MADRID (Reuters) - Spain’s Banco Sabadell (SABE.MC) almost doubled its third-quarter net profit as provisions related to IT failings at its British bank TSB fell, lifting its shares close to 1% on Friday.
Spanish banks have gone abroad in search of higher revenues, but Sabadell’s 2015 purchase of TSB has been marred by major technology glitches, which last year led to losses of 240 million euros at the British bank.
For the first nine months of 2019 TSB lost 5 million euros, after booking a restructuring charge of 15 million euros in the third quarter.
Sabadell’s chief financial officer Tomas Varela told analysts in a call that TSB could book some additional charges in the last quarter of the year.

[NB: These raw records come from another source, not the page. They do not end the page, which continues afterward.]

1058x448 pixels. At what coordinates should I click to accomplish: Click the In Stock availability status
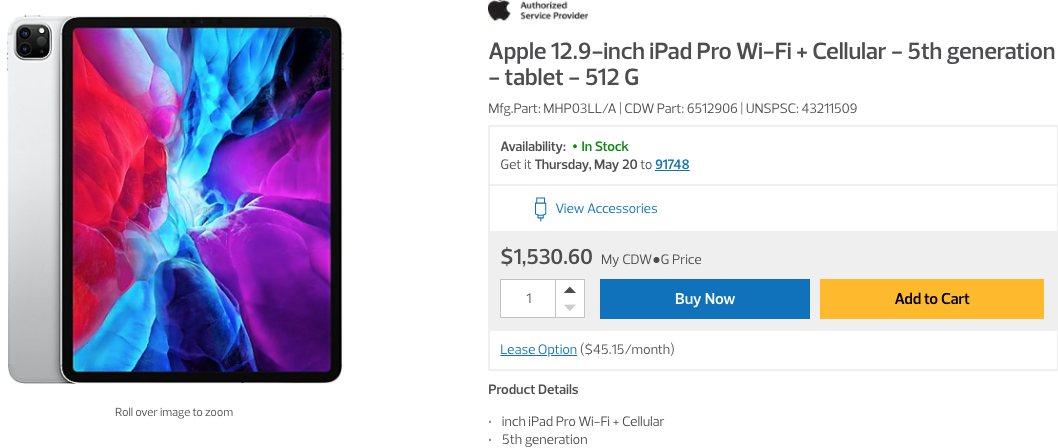pos(605,146)
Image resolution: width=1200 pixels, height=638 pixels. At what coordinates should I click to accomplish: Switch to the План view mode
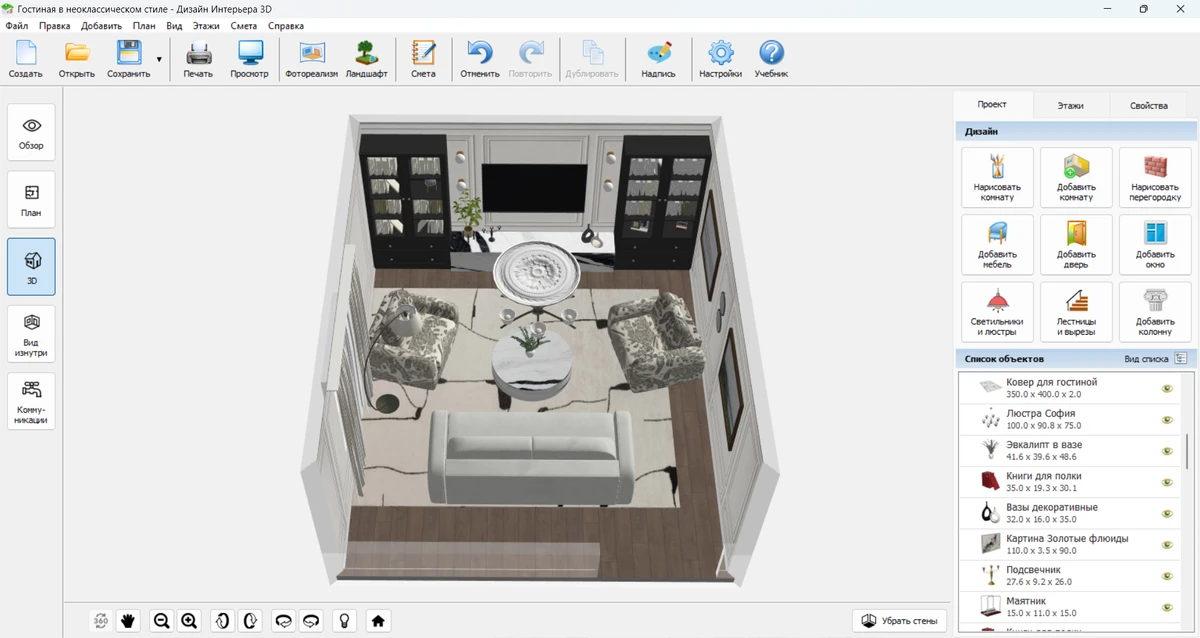31,199
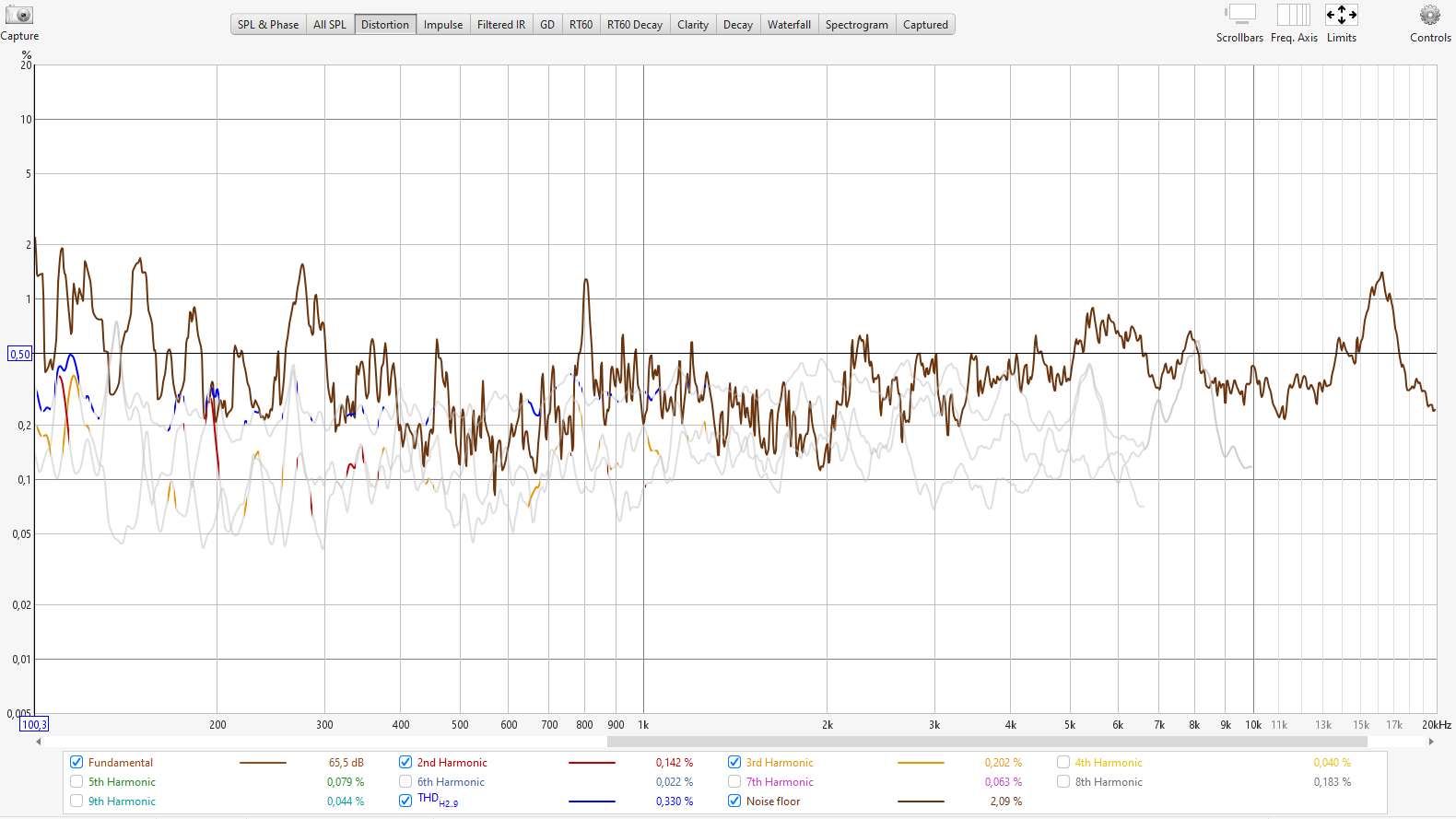
Task: Select the Spectrogram tab
Action: tap(856, 25)
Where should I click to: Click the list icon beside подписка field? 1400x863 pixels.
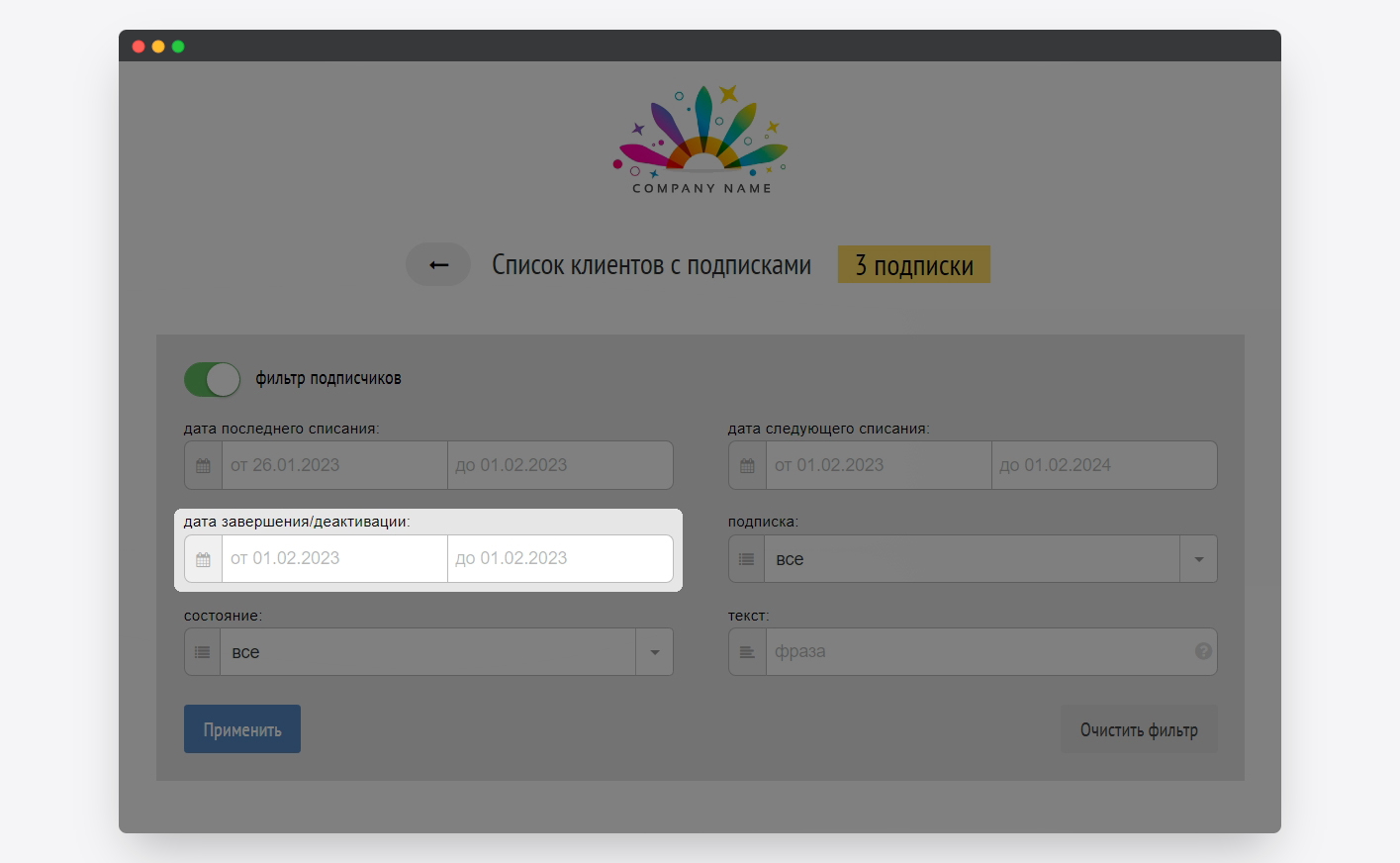pos(747,559)
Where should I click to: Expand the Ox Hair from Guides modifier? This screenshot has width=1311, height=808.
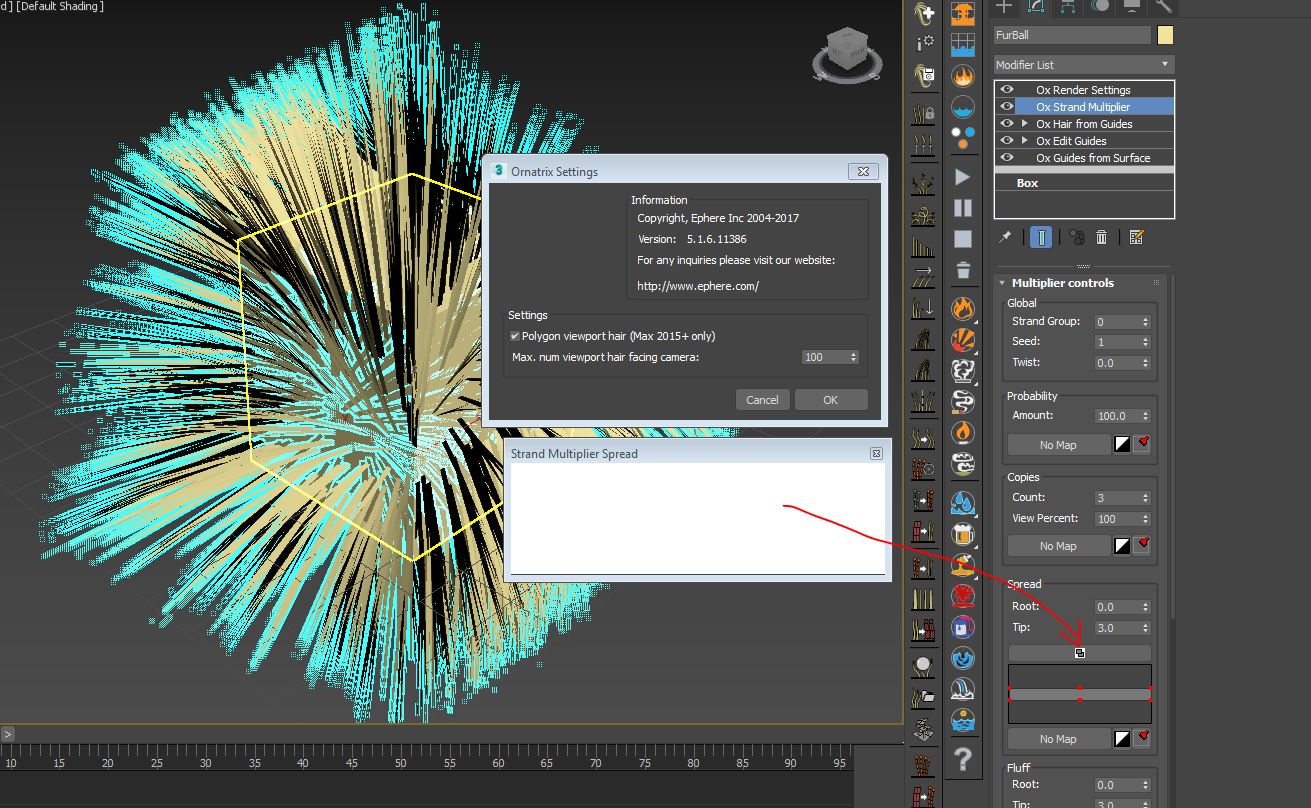coord(1024,124)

TSB will present its strategic plan on Nov. 25, which is expected to focus on costs and growing small business lending.
Sabadell said its overall net profit for the quarter was 251 million euros ($279 million), compared to 127 million euros a year before and higher than the 231 million euros forecast in a Reuters poll of analysts.
In the same quarter last year Sabadell had one-off costs of 88 million euros related to the TSB IT outage.

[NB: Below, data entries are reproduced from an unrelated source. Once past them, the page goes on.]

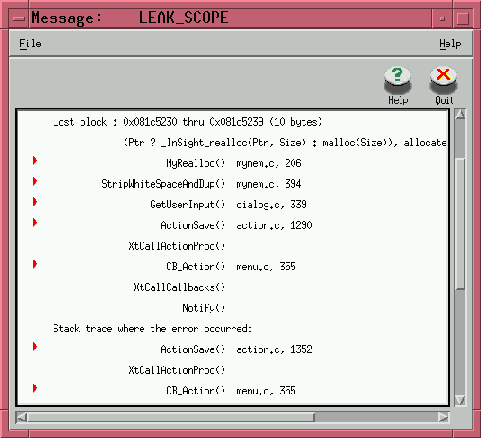Click the horizontal scrollbar thumb
This screenshot has height=438, width=481.
point(171,417)
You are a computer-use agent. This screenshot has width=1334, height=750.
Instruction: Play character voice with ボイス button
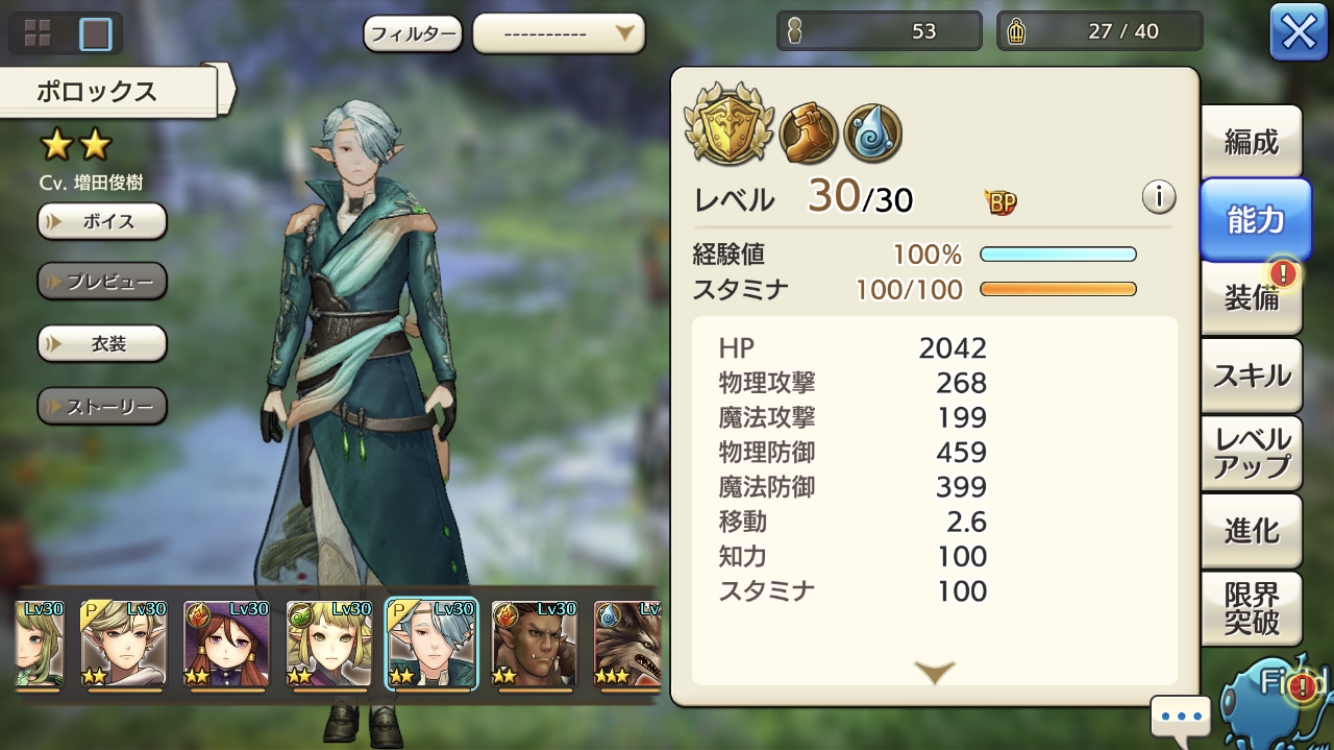102,222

Although third quarter net profit was down 8% against the previous quarter, Sabadell said it was on target to meet its return on equity target of more than 6.5% by the end of 2019 after it finished September at 6.9%.
“A sound set of numbers ... that should support the stock, also in the context of management confirming most points of this year’s guidance, which should reassure consensus and provide further support to our forecasts,” UBS said in a client note.

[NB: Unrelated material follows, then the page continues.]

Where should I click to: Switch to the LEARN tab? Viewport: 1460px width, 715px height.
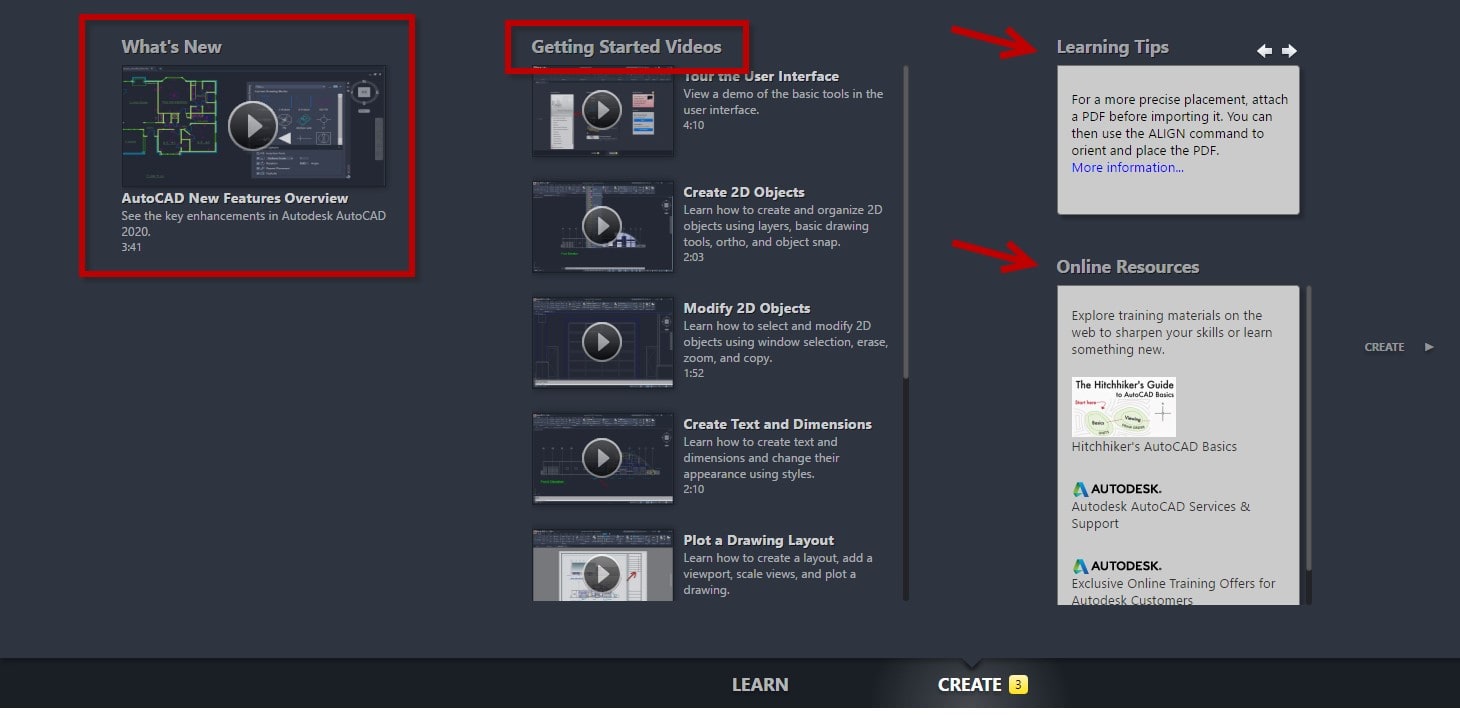tap(760, 685)
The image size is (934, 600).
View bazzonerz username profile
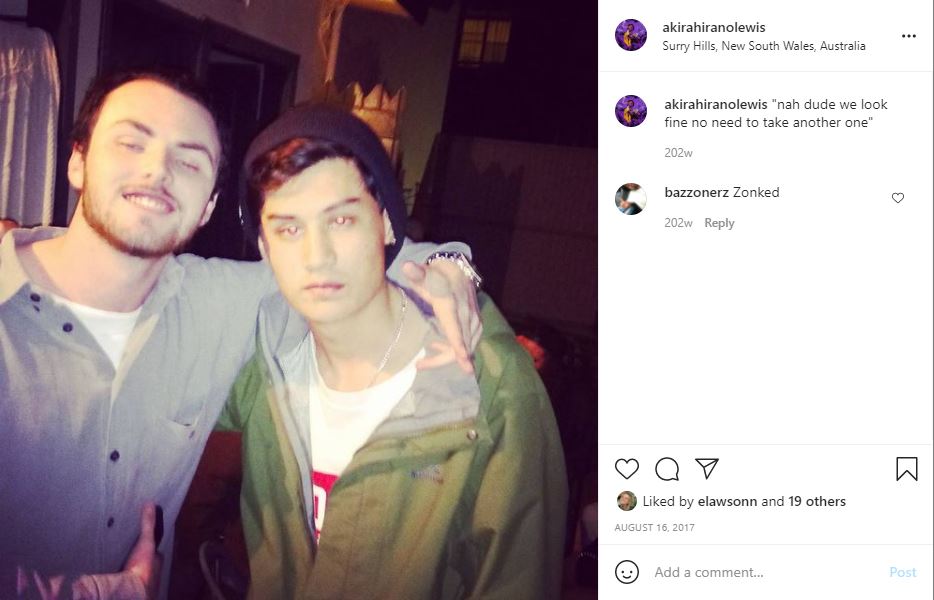(696, 192)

Ultra low interest rates squeezed Sabadell’s net interest income (NII), a measure of earnings on loans minus deposit costs, which fell by 2.9% in the third quarter to 906 million euros from a year earlier, but was slightly better than forecast.
Like other European banks, Spanish lenders are struggling to increase earnings from lending because of ultra-loose monetary policy.
Sabadell lowered its NII guidance to between 0 and -1% in 2019 in July, before the ECB cut rates deeper into negative territory in September. It had previously forecast NII growth of 1%-2% for 2019.
In an attempt to offset increasing competition, Spanish banks are focused on cost-cutting and shifting to more profitable consumer and enterprise business, while also building up their capital positions.
At the end of September, Sabadell increased its core tier-1 capital ratio by 21 basis points to 11.4%.
Taking into account real estate asset disposals, Sabadell said its pro-forma core-tier 1 capital ratio was 11.8%, which its CFO said would be its reported target for the end of the year.
Sabadell also announced a 0.02 euros gross per share dividend against 2019 results to be paid in treasury stock.